About a decade ago, a study (the TIMMS report) revealed that in Japanese schools, 9 and 10-year-olds were exposed to an average of four topics in mathematics over the course of an entire YEAR of instruction.  That means that children might spend months exploring fractions in a meaningful and comprehensive way.  Furthermore, teachers had release time on a daily basis to plan together and discuss how to reach children who might be struggling, as well as those who needed more of a challenge.  What a concept–teachers could work together to hone their skills.  In contrast, a fourth grader in U.S. schools was expected to cover 35 or 40 topics in the same amount of time, and there was NO paid time to collaborate with colleagues.  Here’s your teaching guide, buddy.  Sink or swim. Oof.  There is nothing lonelier than the first year of teaching.

To top it off, No Child Left Behind forced us to focus an egregious amount of our time and energy on TEST TAKING, particularly in “at-risk” schools.  I was told to throw out most subjects and focus on the very basics of language arts and math.  Seriously.  Oh well.  Funding had already been cut for all of the “extras” anyway: art, music, physical education went by the wayside.  What is the goal here?  Test-taking drones?  To be clear, visual, performing arts, P.E. are all still included in the state standards, they just are not supported by funding, resources, teacher training programs and personnel.  And no one is thinking about your school’s play or integrated visual arts projects when they peruse the standardized test scores in the paper.

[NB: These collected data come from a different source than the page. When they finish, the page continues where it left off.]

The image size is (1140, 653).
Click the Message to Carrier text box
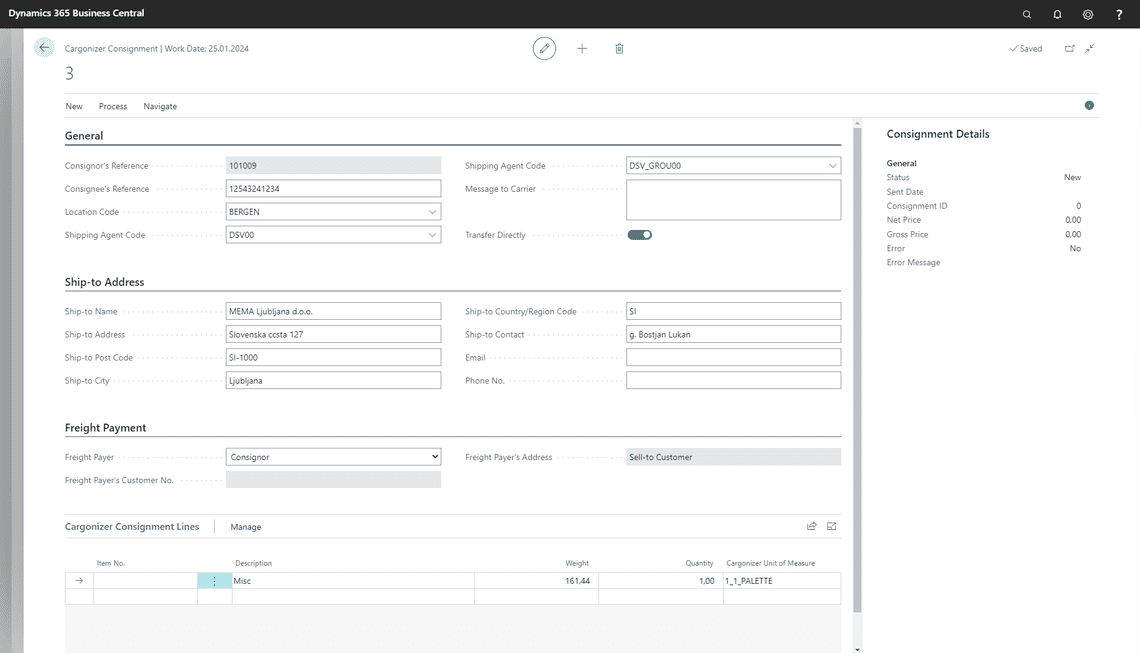tap(733, 199)
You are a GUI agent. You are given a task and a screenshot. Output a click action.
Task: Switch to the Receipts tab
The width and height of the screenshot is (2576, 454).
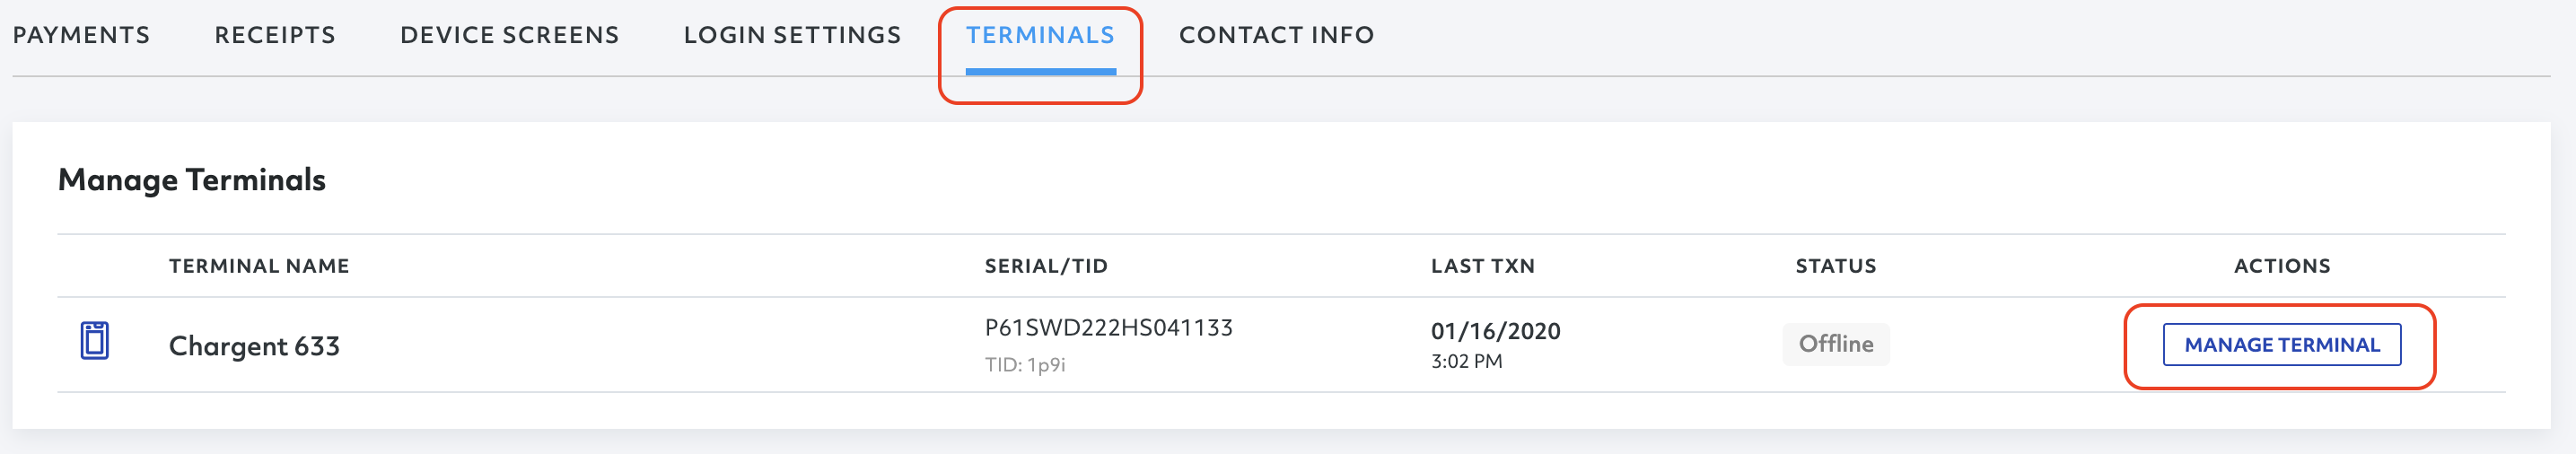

To make matters worse, every few years the textbook industry fuels an overhaul and we have to introduce a new math or language arts curriculum:  buy all new texts and supporting materials, get new training, and then, just as we start to reach proficiency with any particular set of materials, we start over with new ones.  Furthermore, the pendulum swings wildly between the pedagogy du jour, when the most obvious truth is that not all children learn by the same mechanism, and we need an approach which addresses many different learning styles.

A friend of mine–a teacher and a scientist–mentioned to me that the way we teach science is all backwards.  “To prepare students to be scientists,”  he mused, “we need to set out questions without knowing the answers.  THAT’S what science in the world is all about.  Pose the questions–better yet, solicit the questions–and investigate together.”  Nevermind, if we set aside time for science, we won’t meet the API goals for this year anyway.